As we age, simple things we used to take for granted, such as keeping our balance as we go down the stairs, bending down to pick up a grandchild’s toy or reaching the top shelf in the cupboard, require more of our attention. Gradually, small actions become more difficult as the loss of bone and muscle mass as well as steadiness leads to a lack of balance and flexibility. Maintaining balance and flexibility is vital for retaining a comfortable quality of life, staying independent and avoiding and recovering from falls. Fortunately, keeping your balance and flexibility can be achieved by building simple exercise habits, and it’s never too late to start!
The Balancing Act
Balance is rarely thought about until we start to lose it. However, with one-third of adults over age 65 falling each year, we should start thinking about balance sooner than later. While the natural weakening of bones and muscles is a huge factor, many balance problems are caused by disturbances in the vestibular system in the inner ear, which is responsible for balance. Several medications categorized as ototoxic drugs can cause damage to the inner ear. Low blood pressure and circulatory problems (such as stroke) can also affect balance.

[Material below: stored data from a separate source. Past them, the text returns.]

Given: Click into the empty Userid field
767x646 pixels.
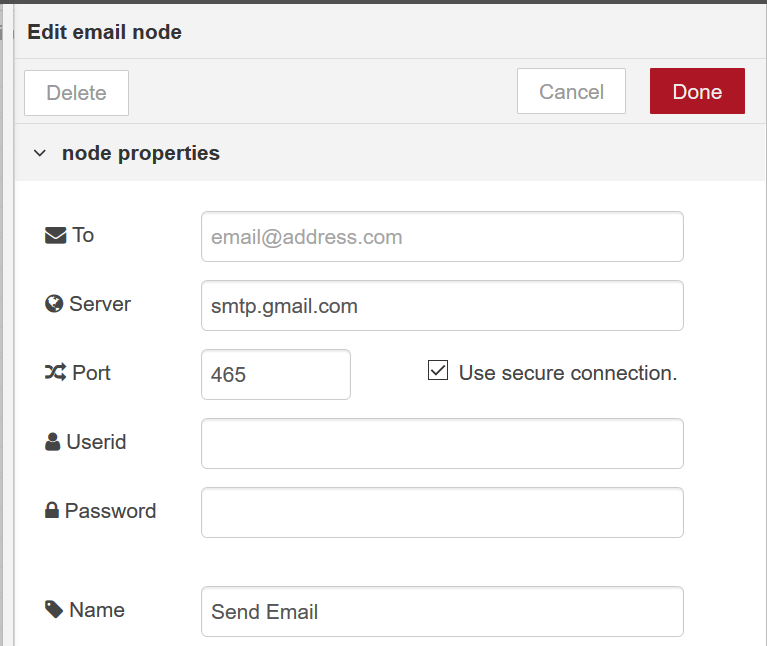Looking at the screenshot, I should [x=442, y=444].
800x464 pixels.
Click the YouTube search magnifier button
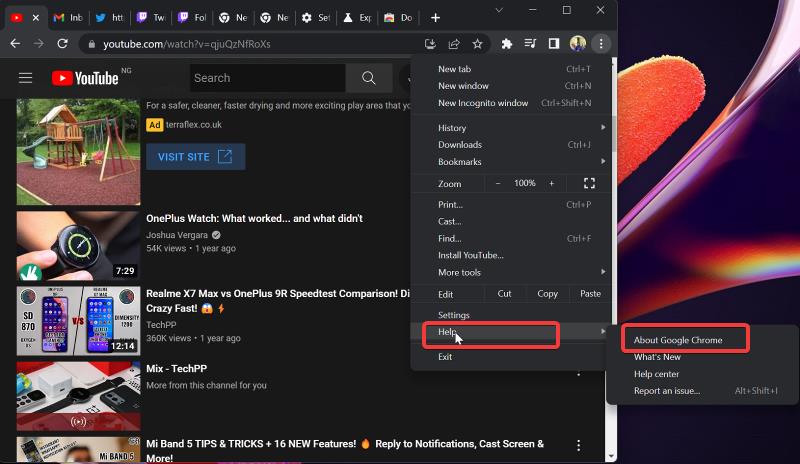click(x=369, y=78)
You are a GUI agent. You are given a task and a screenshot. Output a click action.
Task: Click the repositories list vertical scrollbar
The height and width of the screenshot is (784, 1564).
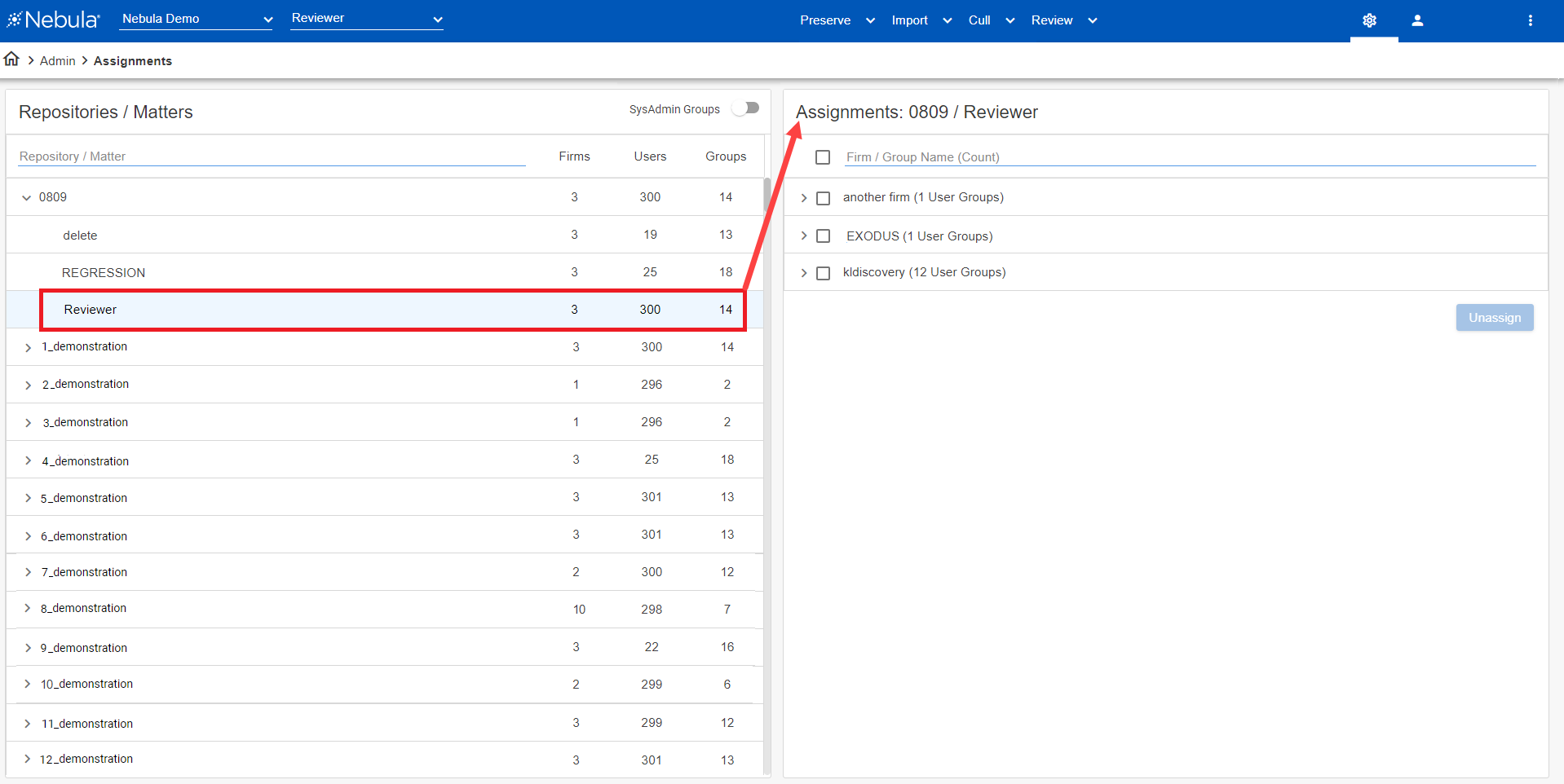[767, 196]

Maintaining your balance is achieved through exercise. Basic strength training can help keep your body resilient, and exercises that focus on balance can help you retain your ability to perform daily functions. Exercising benefits your balance in many ways by boosting reaction time, improving coordination, adding muscle mass, building stronger bones and increasing brain function – all important for preventing a serious fall. The simplest exercises can be done anytime, anywhere. For example, standing on one foot, walking heel-to-toe and doing single leg raises work muscles and your equilibrium at the same time. If you have a specific balance disorder, talk to your doctor about exercises that work the areas of your body most crucial to helping your condition.
Stretching Out Your Well-Being
Flexibility and balance truly go hand-in-hand. While stretching may not help to increase strength and endurance, it can make a significant difference in your ability to get around by maintaining or increasing your range of motion. Add stretches to your exercise routine for core areas of the body such as the neck, arms, legs, torso and back. Building a habit of maintaining flexibility will not only allow you to continue completing daily tasks with ease, but when unexpected physical demands occur (e.g., catching yourself if you trip down the stairs), your muscles will be more prepared to react to a fall.
Together, the benefits of maintaining balance and flexibility as we age can have a huge impact on our well-being, from performing everyday activities to preventing a fall. Considering the serious injuries and loss of independence caused by falls, a few minutes of simple exercises certainly goes a long way!
If you’d like to learn more about maintaining balance and flexibility, talk to your doctor or get in touch with organizations in your area, such as local gyms or senior living communities that have exercise programs specifically for older adults.